* Extract:
-- Opening Marker --

Connection is necessary for your emotional wellbeing, but also for your creativity. I wrote my first book because a friend suggested I should. I wrote my second because a student from my old club happened to complain about there being nothing out there for the rapier. Without these chance connections, I doubt I’d have started writing; I never had “be a writer” as a goal in life. But look how that turned out! Matthew Syed’s book Rebel Ideas explores the relationship between broad social connections and creativity in depth.
During the pandemic I have had a hard rule of at least one social call with a friend every week. Most weeks I have two or three. And if any of my friends contacts me wanting to talk, that takes priority over any work I may need to do. Connection is so fundamentally important to human wellbeing, way more so than any specific project I may be working on.
Our need for connection has many downsides, such as comparisonitis. We compare ourselves to those who are richer, prettier, stronger, luckier, more charismatic, more “successful”, whatever success means to you. My books do ok, but Stephen King probably wouldn’t be impressed by my figures. I find it helpful to be mindful about whom I compare myself with, and the metrics I use for comparison. Most people I know make more money than I do. I don’t care; I have way more free time. And my job description is infinitely cooler. If it comes down to money, I prefer to compare myself to the several billion people on the planet who make less than I do, rather than the much smaller number who make more.

-- Closing Marker --

* Data extracted from a collection:
-- Opening Marker --

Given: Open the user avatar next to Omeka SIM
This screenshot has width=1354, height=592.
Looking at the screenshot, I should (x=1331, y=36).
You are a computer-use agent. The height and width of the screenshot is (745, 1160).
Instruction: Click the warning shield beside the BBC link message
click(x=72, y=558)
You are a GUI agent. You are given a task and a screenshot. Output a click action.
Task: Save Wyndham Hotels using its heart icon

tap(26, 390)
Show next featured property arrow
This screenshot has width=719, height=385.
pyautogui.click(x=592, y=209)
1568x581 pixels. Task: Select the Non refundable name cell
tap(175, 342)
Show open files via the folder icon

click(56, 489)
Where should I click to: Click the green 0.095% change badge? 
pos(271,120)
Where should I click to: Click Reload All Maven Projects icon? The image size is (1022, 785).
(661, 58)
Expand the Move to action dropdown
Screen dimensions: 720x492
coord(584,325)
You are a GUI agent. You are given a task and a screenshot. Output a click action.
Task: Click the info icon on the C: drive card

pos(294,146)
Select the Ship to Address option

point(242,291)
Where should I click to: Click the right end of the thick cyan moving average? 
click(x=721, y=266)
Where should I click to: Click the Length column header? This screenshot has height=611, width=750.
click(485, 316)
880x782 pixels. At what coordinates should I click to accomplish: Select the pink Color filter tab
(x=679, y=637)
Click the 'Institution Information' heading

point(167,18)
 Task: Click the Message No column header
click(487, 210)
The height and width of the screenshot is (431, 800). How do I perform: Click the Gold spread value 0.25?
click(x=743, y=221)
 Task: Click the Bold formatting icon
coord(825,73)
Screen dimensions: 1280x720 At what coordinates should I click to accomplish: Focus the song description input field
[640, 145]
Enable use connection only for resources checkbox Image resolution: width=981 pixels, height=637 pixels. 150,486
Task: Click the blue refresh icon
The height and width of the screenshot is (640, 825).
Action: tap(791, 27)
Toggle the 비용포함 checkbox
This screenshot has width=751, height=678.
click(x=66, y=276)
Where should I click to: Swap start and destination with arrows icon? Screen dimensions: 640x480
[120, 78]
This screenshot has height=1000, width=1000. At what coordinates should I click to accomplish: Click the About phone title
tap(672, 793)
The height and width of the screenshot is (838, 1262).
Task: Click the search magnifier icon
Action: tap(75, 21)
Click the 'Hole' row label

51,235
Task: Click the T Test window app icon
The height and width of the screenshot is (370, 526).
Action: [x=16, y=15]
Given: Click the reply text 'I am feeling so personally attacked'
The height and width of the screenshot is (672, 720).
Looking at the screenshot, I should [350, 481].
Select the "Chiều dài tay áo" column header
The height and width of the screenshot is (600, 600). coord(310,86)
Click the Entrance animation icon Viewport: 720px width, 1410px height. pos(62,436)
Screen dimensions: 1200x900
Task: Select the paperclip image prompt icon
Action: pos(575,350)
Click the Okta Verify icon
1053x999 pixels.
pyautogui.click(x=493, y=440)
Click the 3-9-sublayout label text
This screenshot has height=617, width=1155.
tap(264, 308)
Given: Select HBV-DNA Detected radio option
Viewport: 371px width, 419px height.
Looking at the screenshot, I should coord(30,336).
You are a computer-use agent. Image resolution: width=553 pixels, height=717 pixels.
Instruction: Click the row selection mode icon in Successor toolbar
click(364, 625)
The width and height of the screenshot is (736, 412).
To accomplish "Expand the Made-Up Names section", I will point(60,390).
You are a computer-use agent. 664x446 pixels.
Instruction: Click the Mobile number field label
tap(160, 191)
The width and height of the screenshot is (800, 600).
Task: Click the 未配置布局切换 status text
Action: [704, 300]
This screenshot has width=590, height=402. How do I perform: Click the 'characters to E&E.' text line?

-- Closing Marker --

* Your instructions: Carry on the essay on connection and comparison from the point where it stops.

* Task answer:
If you are mindful of the categories you compete in, you can optimise for your mental health.
If you are living a life you believe to be meaningful, and have a sense of agency over it, and have strong connections to those around you, then you are in the best position to have solid mental health. If your training feels meaningful, gives you a sense of agency, and fosters connections with other people, it’s likely to help your mental health. This is why it is so very important to train in such a way that you are getting meaning, agency and connection. Because otherwise your training could feel meaningless, reduce your sense of control, and sever your connections with others.
After a session that goes really well, reflect on why. The chances are good that it scored highly in one or more of the three pillars. And if a session goes badly, which pillar did it fail to strengthen? How can you correct that next time?
I should also mention that your mind needs rest too. A bit of boredom is very good for you (see Bored and Brilliant, by Manoush Zamorodi if you don’t agree).
Swords have been a major part of my life since I was a kid and I still have days when my training feels meaningless. It’s normal, and we have ways round it. My own particular fix is having students. They depend on me to have decent sword skills, so on days when I can’t see meaning or value in training, I train for them.
Physical health is important primarily because it impacts on mental health. Would you rather be blissfully happy but disabled, or utterly miserable but physically fine? A great deal of your experience is mediated through your body. To take a straightforward example: adrenaline and cortisol are produced in the adrenal glands, which are connected to your kidneys. The adrenaline rush we get from a roller-coaster or falling in love? You can thank your adrenal glands. The grinding long-term damage from elevated cortisol levels? That’s your adrenal glands too. It is artificial to separate mind and body, they are deeply intertwined. This is why in many cases changing what you do with your body can deeply affect your mental health.